Small Fountain, Maguire Gardens

I passed a pleasant lunch hour the other day near the small fountain in Maguire Gardens, just west of the Central Library in downtown Los Angeles.
Maguire Gardens, completed in 1993, has some of the most interesting fountains in the city, but the small fountain on the Fifth Street side probably gets the least notice. It is small (just 16 feet in diameter) and low (water bubbles up from knee-high porcelain blocks). Cafe Pinot blocks the fountain from view as you descend the Library’s front steps. A drift of shade trees makes it difficult to spot from other vantage points. The fountain’s location near the northern edge of the garden means that those who take the main path through the Garden from Flower Street are apt to miss it altogether.

Once found, however, it is a pleasure.

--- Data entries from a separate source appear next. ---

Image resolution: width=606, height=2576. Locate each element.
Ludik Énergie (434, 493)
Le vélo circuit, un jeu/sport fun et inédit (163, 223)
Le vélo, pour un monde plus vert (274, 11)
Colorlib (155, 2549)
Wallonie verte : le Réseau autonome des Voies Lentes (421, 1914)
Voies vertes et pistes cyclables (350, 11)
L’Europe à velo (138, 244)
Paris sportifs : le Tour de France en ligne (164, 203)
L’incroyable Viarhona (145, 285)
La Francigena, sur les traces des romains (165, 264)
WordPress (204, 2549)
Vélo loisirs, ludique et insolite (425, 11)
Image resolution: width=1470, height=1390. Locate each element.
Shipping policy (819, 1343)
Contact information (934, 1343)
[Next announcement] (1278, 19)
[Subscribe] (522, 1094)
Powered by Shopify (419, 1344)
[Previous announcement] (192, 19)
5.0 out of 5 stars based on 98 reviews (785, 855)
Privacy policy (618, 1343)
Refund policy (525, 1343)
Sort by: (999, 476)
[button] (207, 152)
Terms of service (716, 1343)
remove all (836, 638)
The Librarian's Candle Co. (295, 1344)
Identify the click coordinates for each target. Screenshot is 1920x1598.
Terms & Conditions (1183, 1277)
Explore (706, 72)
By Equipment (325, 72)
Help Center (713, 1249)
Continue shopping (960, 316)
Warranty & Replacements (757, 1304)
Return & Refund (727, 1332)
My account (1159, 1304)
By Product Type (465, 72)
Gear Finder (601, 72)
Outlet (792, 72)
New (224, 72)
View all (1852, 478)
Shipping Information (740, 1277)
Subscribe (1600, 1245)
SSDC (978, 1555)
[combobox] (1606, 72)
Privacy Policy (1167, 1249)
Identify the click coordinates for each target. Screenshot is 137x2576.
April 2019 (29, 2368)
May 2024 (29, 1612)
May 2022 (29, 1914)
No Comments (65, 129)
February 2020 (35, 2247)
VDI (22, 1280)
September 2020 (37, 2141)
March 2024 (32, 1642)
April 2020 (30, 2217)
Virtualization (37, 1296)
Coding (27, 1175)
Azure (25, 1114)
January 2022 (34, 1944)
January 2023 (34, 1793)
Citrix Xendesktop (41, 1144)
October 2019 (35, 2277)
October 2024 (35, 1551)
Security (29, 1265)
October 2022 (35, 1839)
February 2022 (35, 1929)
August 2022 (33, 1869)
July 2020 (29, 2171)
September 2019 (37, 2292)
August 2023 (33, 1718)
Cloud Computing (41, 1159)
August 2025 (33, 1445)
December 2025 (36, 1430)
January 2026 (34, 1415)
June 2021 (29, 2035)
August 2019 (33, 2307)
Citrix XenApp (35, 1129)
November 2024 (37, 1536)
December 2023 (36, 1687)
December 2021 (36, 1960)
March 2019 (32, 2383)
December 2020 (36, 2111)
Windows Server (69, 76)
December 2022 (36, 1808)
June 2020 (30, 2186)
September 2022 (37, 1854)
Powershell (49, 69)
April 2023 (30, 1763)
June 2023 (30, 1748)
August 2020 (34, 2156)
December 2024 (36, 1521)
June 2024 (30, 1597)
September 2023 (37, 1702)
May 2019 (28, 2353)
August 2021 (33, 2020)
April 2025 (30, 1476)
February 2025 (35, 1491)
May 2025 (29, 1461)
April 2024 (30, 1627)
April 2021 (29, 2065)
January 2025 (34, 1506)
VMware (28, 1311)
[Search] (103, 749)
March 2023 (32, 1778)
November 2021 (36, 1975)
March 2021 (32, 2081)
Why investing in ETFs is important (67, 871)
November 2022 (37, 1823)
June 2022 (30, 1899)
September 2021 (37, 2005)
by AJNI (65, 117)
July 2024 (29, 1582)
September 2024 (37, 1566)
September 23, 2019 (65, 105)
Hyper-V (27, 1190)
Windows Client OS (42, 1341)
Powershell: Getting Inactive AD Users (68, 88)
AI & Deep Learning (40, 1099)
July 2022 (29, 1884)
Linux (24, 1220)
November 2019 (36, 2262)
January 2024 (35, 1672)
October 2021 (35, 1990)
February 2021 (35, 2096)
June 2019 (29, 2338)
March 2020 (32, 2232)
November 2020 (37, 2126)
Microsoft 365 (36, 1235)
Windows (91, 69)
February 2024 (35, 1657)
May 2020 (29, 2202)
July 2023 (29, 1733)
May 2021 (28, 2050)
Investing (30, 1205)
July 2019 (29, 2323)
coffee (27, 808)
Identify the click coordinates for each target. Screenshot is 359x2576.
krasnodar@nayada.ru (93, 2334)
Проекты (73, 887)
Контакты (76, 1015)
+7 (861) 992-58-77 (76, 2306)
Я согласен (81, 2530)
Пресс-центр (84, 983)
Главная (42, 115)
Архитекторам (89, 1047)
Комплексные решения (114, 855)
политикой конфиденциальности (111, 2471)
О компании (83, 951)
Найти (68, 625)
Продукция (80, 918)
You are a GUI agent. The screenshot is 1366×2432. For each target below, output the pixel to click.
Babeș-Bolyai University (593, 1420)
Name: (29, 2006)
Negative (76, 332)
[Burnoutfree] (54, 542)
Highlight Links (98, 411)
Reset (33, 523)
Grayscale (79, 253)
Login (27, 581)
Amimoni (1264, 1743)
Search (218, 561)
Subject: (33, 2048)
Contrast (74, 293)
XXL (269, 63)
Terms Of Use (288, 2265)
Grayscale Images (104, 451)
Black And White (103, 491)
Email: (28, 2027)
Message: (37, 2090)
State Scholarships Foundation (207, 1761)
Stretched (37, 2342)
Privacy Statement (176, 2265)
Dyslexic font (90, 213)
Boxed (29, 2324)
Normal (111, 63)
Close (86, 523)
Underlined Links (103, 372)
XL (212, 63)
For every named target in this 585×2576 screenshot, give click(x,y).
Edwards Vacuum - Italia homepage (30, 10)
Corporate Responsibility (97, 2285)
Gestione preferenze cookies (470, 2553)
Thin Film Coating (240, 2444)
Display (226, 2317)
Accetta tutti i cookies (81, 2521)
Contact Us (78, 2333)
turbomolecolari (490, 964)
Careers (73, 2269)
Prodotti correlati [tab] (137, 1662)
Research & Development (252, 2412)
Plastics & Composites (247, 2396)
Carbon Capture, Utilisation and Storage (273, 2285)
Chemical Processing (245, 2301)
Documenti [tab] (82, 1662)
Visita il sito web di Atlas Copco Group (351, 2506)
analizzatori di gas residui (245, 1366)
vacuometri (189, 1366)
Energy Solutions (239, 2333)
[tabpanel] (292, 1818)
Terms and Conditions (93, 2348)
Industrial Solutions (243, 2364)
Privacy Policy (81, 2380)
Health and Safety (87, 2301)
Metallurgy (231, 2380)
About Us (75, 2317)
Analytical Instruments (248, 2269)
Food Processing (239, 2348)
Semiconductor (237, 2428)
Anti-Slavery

What at first glance seems modest and simple, turns out to be quite different – this small fountain exhibits a beguiling complexity of pattern, color and shape.
Complexity is perhaps to be expected in a piece created through the collaboration of two artists. The round pool was designed by Laddie John Dill. The bed resembles the shutter of a camera, with pallets fanning out at oblique angles, sitting one atop another. They rise like terraces, creating a pool that goes from deep to shallow. Each pallet is a composite of angular stone fragments, much like a flagstone path. The fragments vary in color, creating something of a harlequin effect, but with muted tones – rust, celery, copper, light shades of gray and brown.
The water feature – a series of porcelain space-figure blocks arrayed around a curved sheet of colored glass – was created by Mineo Mizuno. It, too, repeats the terrace effect, with the earth-toned cylinders and prisms rising from low to high. The glass wave has an aqua hue and projects outward from the tallest block.

This is a fountain without jets or spray. Water bubbles gently from the top of each block and flows quietly down the glistening porcelain sides into the pool. The effect is that of a small brook with a calming babble.
The fountain occupies the center of a small plaza surrounded by low walls that invite sitting. The shade trees don't completely shut out the sound of city buses as they cross Flower and grind their way up Fifth Street to the overpass that crosses the Harbor Freeway, but they help. You know you’re still in the city, but the fountain’s murmur and the dappled light take the edge off. This is a fine place for a moment’s respite in a busy day.